The term goes back to the 1930s, when legendary baseball executive Branch Rickey helped establish the farm system concept. His use of controlled contracts forever changed the way players were obtained by major league clubs.
Cubs management has changed the direction it was going in, opting to build through the farm system for a period of years before plugging in the high-priced free agents. The risk-reward of this type of approach can be tricky.
Player development and winning go hand and hand for the St. Louis Cardinals.
“You look at their roster and most of their players have come through their organization,” said Cubs manager Dale Sveum. “They have always seemed to build through their organization and then add key free agents, like the Beltrans or the Berkmans.”
Great baseball people make up great organizations.
The Cardinal minor league instructors all have the training of George Kissell. The legendary minor league guru was revered as the sage of the St Louis system for more than 50 years.
“The George Kissell way was different because he taught the reason why you do things a certain way on the field,” said Cardinals third-base coach Jose Oquendo.

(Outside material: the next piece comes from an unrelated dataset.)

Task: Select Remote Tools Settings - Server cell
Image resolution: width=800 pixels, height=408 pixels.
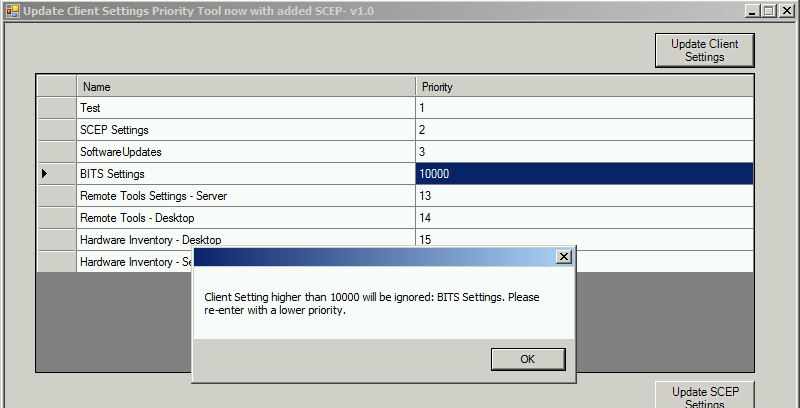Action: pyautogui.click(x=245, y=196)
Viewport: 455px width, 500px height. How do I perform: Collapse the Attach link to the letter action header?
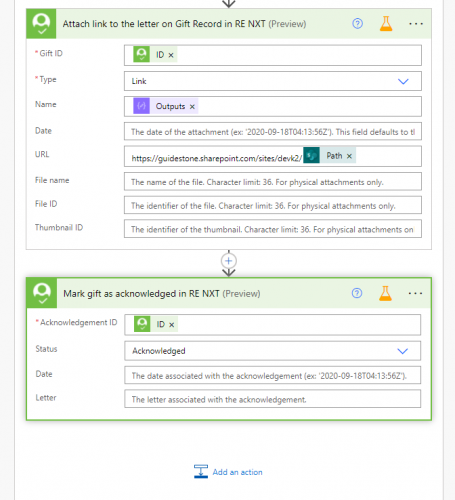tap(184, 24)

“George taught coaches, as well as players, what would happen if a play wasn’t run the right way. He would show you the bad result of a mental or physical mistake. He taught baseball men to be sound coaches. Great coaches like Dave Ricketts and Johnny Lewis, who were taught by George, taught other coaches and players how to do it the 'Cardinal Way.'"
The Chicago franchise is hoping to build the “Cub Way” under their new group of baseball executives.

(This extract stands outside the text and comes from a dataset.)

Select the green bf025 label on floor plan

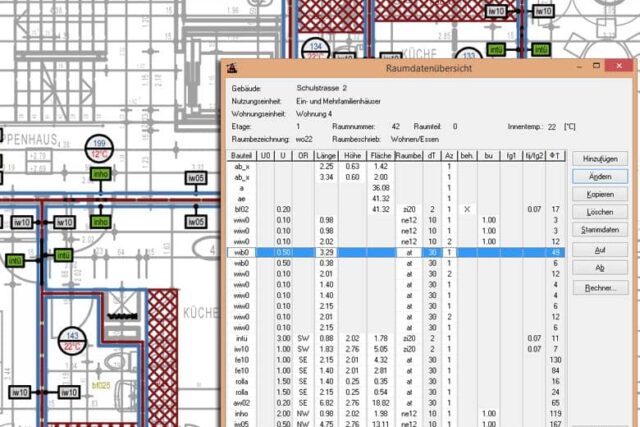[x=100, y=383]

“It is not easy to remain competitive for a long period of time,” said Cardinals general manager John Mozeliak.
“You see what the Cubs are doing now by investing heavily in their infrastructure. They want their farm system to be strong.
“When you do that, there may be growing pains at the big league level. In the end it will pay dividends if you stay disciplined to it.”
Mozeliak points to commitment by ownership as an essential tool to building a championship organization.
“Our ownership led by Bill DeWitt has given us the resources to keep our system functioning,” Mozeliak said. “That is where it all starts with: great ownership.”
Sveum and the rest of the Cubs club can only hope for the same success as the Cards have had in the near future.
“As an organization, they have always been very consistent,” Sveum said. “They have done a great job scouting over the years, as well.”